GOAL OF THE EXERCISE: Count the lines of the items below that contain the string "center", and reply with that number alone.

THE RECORDS:
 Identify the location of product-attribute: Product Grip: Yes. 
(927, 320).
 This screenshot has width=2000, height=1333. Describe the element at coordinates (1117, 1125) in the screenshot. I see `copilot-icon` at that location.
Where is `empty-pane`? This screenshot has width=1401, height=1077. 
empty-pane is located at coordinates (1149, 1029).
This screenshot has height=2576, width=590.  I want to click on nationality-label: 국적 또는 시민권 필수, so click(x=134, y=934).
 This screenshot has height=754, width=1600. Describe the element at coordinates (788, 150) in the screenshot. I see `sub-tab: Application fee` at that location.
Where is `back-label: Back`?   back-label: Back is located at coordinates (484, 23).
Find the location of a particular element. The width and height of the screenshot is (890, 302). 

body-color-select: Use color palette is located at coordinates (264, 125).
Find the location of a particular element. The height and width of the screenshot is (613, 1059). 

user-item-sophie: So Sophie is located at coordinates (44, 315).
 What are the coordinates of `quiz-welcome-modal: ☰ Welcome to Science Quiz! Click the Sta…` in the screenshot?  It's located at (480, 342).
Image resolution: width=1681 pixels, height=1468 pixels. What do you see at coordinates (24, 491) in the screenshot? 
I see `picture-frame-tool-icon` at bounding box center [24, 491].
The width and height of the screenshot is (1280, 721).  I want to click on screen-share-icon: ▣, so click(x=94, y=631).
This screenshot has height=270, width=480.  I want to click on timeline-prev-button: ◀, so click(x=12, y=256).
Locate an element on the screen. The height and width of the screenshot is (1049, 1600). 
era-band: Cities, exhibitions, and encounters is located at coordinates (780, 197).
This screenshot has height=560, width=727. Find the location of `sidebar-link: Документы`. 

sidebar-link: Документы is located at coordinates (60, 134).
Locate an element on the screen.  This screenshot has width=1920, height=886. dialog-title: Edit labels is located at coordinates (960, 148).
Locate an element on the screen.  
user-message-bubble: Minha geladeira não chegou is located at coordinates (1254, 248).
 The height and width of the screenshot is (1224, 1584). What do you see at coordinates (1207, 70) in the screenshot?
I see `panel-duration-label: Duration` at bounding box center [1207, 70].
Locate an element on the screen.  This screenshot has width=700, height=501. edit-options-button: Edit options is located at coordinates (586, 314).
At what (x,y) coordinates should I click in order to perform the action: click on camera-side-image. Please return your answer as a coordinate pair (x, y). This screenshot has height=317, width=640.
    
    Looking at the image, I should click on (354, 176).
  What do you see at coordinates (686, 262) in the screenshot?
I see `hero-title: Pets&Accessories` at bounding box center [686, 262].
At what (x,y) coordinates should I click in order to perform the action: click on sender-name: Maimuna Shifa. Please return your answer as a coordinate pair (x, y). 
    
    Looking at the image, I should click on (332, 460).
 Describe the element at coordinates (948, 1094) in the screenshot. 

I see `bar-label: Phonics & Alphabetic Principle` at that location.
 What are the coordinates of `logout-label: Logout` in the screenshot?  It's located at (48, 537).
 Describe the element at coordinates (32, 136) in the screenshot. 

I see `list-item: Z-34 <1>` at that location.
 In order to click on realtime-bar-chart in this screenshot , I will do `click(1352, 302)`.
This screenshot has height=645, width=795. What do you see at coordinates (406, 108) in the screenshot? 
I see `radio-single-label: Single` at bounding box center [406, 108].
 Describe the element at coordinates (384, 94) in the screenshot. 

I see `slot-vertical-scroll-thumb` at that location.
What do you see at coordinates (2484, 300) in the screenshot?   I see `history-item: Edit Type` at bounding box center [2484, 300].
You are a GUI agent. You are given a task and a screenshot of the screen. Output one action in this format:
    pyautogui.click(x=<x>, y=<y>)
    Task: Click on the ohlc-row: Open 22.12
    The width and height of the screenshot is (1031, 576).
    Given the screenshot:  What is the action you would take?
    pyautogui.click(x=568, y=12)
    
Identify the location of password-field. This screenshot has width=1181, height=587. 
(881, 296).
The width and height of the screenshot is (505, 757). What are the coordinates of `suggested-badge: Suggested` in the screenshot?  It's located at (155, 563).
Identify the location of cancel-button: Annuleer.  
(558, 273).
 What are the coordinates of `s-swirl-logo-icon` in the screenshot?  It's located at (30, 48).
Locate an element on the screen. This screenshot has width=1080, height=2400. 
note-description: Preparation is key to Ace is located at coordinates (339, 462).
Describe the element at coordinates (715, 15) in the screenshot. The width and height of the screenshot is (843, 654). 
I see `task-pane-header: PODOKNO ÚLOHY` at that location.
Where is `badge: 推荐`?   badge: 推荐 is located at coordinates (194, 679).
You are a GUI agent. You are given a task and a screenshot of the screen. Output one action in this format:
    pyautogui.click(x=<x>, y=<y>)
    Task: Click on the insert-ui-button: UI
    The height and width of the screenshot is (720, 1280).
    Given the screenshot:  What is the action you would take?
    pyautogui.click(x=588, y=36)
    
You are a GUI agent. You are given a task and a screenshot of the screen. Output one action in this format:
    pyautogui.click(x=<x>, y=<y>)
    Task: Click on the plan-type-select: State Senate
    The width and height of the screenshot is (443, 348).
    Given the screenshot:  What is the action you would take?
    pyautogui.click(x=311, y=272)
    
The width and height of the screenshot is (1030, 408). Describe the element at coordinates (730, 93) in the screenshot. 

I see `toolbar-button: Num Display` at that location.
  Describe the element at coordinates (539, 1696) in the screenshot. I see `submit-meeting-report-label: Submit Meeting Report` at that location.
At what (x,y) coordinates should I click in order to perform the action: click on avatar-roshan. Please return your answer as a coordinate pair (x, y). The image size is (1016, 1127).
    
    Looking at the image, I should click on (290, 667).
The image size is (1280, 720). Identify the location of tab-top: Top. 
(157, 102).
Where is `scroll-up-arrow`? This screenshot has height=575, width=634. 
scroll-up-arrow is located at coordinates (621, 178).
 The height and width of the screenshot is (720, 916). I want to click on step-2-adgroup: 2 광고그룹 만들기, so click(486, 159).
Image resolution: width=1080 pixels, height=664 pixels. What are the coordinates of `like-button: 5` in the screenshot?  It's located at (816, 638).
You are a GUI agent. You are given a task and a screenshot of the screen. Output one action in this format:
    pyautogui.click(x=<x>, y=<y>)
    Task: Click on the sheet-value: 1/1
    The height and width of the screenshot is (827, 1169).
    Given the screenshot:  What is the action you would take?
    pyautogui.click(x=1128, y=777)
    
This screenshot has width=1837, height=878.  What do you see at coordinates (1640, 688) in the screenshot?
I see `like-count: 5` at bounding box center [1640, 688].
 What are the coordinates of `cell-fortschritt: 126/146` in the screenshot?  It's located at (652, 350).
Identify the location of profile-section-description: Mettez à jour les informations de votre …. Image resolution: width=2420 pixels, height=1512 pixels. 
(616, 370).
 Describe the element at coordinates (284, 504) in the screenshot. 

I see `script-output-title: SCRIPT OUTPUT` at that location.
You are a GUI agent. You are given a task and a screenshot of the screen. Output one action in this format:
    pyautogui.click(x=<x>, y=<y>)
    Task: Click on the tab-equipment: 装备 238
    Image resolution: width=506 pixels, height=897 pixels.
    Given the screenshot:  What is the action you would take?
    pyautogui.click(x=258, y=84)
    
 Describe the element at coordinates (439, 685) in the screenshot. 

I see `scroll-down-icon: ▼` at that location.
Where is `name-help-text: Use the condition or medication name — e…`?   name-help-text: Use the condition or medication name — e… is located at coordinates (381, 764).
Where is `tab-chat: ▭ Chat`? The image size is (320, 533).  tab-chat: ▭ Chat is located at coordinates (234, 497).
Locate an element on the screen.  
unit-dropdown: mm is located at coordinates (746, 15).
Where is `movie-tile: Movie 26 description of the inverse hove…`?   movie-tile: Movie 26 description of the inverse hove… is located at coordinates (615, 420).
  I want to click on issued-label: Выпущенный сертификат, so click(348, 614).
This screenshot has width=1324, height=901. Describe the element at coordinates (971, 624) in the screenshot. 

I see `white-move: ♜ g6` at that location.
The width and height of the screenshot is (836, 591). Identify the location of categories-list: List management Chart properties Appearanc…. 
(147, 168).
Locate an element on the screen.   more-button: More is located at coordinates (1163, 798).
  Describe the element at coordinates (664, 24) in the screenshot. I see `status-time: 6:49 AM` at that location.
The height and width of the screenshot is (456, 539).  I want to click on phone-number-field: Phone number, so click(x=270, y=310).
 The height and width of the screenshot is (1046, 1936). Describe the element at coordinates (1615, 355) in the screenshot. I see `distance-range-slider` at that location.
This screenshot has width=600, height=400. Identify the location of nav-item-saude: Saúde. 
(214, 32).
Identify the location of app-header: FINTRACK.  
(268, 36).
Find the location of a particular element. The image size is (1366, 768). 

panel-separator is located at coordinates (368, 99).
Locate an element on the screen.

SOLUTION: 6